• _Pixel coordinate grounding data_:
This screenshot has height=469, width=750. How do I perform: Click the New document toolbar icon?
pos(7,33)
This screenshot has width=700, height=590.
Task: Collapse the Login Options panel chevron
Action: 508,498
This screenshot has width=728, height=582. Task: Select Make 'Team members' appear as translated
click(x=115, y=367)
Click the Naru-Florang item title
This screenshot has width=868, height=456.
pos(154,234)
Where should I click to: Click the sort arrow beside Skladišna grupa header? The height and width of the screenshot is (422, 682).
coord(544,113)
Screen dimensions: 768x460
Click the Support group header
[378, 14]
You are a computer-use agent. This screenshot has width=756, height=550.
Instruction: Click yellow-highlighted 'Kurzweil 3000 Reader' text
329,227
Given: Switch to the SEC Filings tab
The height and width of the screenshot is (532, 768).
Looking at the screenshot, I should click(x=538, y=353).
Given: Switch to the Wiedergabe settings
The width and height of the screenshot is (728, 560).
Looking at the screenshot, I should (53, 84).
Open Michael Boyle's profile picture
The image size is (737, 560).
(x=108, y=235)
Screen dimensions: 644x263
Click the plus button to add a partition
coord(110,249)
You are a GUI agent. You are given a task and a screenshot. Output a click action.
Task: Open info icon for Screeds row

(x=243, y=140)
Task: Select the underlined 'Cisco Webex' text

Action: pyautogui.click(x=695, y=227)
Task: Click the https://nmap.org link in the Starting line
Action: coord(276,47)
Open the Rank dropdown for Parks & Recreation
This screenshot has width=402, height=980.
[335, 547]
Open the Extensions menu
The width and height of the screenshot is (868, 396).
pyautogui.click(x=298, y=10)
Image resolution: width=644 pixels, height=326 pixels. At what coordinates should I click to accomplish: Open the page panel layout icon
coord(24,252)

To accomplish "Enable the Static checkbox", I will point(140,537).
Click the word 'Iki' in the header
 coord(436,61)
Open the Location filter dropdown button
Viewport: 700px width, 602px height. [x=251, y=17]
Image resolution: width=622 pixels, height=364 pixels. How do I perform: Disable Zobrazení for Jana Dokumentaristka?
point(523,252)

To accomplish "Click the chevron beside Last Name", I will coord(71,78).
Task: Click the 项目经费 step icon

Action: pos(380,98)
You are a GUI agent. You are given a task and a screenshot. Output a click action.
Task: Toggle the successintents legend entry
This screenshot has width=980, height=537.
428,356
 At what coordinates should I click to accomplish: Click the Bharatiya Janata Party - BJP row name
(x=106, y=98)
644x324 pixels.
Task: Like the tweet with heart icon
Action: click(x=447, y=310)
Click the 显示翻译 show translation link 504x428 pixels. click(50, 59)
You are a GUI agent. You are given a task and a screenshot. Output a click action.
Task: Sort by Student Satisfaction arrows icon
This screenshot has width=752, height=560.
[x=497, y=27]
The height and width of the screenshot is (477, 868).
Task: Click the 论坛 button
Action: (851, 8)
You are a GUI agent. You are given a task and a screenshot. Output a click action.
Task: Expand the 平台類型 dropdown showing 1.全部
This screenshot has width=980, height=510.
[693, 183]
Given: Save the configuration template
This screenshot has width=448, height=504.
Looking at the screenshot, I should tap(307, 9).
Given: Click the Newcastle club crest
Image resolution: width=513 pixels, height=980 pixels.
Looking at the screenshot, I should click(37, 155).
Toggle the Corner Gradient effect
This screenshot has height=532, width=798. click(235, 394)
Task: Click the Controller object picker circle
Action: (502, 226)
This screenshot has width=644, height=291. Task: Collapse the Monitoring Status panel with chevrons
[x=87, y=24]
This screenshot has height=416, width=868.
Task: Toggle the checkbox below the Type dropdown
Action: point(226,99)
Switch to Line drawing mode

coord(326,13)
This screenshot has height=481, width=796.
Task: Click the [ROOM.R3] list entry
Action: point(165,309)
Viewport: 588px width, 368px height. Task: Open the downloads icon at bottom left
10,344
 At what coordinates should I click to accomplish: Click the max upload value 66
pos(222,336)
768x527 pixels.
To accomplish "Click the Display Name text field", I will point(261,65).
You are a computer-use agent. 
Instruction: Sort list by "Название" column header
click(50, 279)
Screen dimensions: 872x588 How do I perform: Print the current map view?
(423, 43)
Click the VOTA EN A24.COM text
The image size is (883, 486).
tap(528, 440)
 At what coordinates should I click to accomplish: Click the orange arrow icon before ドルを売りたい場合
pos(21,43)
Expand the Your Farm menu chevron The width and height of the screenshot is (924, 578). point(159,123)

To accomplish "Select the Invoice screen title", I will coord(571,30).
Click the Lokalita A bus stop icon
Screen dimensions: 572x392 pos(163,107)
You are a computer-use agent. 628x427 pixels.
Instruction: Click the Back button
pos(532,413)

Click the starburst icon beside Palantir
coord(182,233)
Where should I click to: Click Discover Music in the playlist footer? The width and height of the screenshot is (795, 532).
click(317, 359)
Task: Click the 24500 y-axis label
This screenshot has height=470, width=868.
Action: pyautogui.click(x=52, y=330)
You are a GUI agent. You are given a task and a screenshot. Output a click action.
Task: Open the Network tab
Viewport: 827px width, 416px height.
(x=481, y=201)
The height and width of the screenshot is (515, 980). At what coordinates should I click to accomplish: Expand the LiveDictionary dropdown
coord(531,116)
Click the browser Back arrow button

• _What is expected_: Count every line in the preceding entries where the string "menu" appears, then state only the total.

• _Written response_: 2